To start, it would be smart to have these packages ready:
geojsonio: reads shapefiles
sp: works with shapefiles
sf: works with shapefiles - simple features format
mclust: cluster analyses
tmap: theme maps
ggplot2: helps with graphing
ggthemes: allows for formats with ggplots
dplyr: the classic data wrangler
pander: the classic fo formatting RMD tables
tidycensus: data
cartogram: for spatial maps
maptools: for spatial object manipulation
corrplot: the classic for correlation plots
moments: to calculate skewness
In this class, I’ve found the way we’ve utilized correlation plots interesting. Using the census data we’ve utilized in this course:
URL <- "https://github.com/DS4PS/cpp-529-master/raw/master/data/ltdb_std_2010_sample.rds"
census.dat <- readRDS( gzcon( url( URL ) ) )
Rename some of the variables to align with and clean up the data:
hinc10 <- census.dat$hinc12
dmulti10 <- census.dat$dmulti12
ppov10 <- census.dat$ppov12
Adjust skewness:
hinc10.rt <- (hinc10)^(1/3)
skewness(hinc10.rt)
## [1] 0.4270911
hist(hinc10.rt, main = "Histogram of Median Household Income in 2010 (Cube Root)")
Housing Units
dmulti10.rt <- (dmulti10)^(1/3)
skewness(dmulti10.rt)
## [1] -1.746615
hist(dmulti10.rt, main = "Histogram of Housing Units in 2010 (Cube Root)")
Percent in Poverty
ppov10.rt <- (ppov10)^(1/3)
skewness(ppov10.rt)
## [1] 0.01563461
hist(ppov10.rt, main = "Distribution of Percent in Poverty in 2010 (Cube Root)")
We could look at a correlation plot like this, comparing the three variables:
d <- as.data.frame(census.dat)
df.dim <- dplyr::select(d, hinc12, dmulti12, ppov12)
corrplot(cor(df.dim, use = 'complete.obs'),
order = 'hclust',
tl.col = 'black',
tl.cex = 0.75)
This type of plot can be the most visually intuitive, based on the size of the dots/circles.

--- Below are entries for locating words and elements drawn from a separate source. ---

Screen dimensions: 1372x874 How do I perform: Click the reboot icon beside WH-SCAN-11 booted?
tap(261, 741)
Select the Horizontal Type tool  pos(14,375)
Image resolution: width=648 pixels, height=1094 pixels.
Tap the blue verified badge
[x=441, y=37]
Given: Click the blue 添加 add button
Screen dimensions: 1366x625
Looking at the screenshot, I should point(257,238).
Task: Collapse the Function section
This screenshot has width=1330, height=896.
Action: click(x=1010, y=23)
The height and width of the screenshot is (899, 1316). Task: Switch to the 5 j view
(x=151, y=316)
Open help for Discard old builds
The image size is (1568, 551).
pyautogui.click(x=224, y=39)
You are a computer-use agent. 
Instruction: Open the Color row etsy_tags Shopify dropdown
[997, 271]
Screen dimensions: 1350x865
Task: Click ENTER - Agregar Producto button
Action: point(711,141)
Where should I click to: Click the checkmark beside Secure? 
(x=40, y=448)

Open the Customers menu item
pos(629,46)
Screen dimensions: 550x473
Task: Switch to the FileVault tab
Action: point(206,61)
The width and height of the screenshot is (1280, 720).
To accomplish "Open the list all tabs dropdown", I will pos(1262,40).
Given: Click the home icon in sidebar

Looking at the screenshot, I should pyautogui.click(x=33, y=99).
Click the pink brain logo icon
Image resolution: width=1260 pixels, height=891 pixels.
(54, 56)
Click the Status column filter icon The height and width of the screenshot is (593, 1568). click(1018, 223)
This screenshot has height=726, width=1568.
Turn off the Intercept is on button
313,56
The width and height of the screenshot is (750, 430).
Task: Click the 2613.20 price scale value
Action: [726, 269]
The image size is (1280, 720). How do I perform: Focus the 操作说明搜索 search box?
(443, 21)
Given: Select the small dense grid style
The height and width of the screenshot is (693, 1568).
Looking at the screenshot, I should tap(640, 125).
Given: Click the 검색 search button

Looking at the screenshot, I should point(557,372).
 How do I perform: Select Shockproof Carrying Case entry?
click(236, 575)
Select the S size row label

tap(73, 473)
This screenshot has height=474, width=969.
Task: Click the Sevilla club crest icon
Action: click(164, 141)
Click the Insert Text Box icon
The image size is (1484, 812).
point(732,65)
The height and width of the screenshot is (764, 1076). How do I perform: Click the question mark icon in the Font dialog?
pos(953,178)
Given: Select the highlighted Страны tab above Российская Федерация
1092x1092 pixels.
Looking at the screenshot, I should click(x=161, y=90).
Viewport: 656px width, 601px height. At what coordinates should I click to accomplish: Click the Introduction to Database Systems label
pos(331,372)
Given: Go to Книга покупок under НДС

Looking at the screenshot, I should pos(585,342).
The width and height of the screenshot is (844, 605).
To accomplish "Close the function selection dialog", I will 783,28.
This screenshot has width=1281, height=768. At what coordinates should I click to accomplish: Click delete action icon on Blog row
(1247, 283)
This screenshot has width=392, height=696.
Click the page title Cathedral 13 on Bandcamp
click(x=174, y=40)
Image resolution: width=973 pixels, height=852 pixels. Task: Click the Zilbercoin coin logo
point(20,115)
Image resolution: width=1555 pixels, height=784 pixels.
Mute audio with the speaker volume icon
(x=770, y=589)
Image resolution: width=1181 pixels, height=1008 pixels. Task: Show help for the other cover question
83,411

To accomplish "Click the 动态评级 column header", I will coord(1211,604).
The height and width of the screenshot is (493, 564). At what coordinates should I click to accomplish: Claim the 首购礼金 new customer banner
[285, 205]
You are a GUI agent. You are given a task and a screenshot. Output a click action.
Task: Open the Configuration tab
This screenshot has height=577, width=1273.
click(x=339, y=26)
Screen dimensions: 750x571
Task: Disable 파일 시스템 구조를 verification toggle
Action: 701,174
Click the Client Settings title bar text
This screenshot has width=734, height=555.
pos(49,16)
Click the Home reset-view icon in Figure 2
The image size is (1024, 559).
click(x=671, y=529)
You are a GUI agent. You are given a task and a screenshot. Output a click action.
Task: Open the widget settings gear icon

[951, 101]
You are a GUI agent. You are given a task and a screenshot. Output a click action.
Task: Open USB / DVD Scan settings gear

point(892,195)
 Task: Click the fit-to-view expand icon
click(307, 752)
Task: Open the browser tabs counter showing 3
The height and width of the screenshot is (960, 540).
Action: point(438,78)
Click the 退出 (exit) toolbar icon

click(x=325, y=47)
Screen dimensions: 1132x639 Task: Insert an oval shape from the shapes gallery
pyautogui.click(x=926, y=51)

There is also a more quantitative approach, as described below.
Looking at the following scatterplots can give an idea on whether or not two variables are correlated to each other. It provides quantitative data, as well as a visual.
Houshold Income and Percent Poverty
# custom scatterplot with a lowess line
jplot <- function( x1, x2, lab1="", lab2="", draw.line=T, ... )
{
plot( x1, x2,
pch=19,
col=gray(0.6, alpha = 0.2),
cex=0.5,
bty = "n",
xlab=lab1,
ylab=lab2, cex.lab=1.2,
... )
if( draw.line==T ){
ok <- is.finite(x1) & is.finite(x2)
lines( lowess(x2[ok]~x1[ok]), col="red", lwd=3 ) }
}
jplot( hinc10.rt, ppov10.rt, lab1="Household Income in 2010 (Cube Root)", lab2="Percent Poverty in 2010 (Cube Root)" )
From this, you can see that there is a somewhat negative linear relationship between the two.
Household Income and Housing Units
jplot( hinc10.rt, dmulti10.rt, lab1="Household Income in 2010 (Cube Root)", lab2="Housing Units in 2010 (Cube Root)" )
There is not a linear relationship here either.
Housing Units and Percent Poverty
jplot( dmulti10.rt, ppov10.rt, lab1="Housing Units in 2010 (Cube Root)", lab2="Percent Poverty in 2010 (Cube Root)" )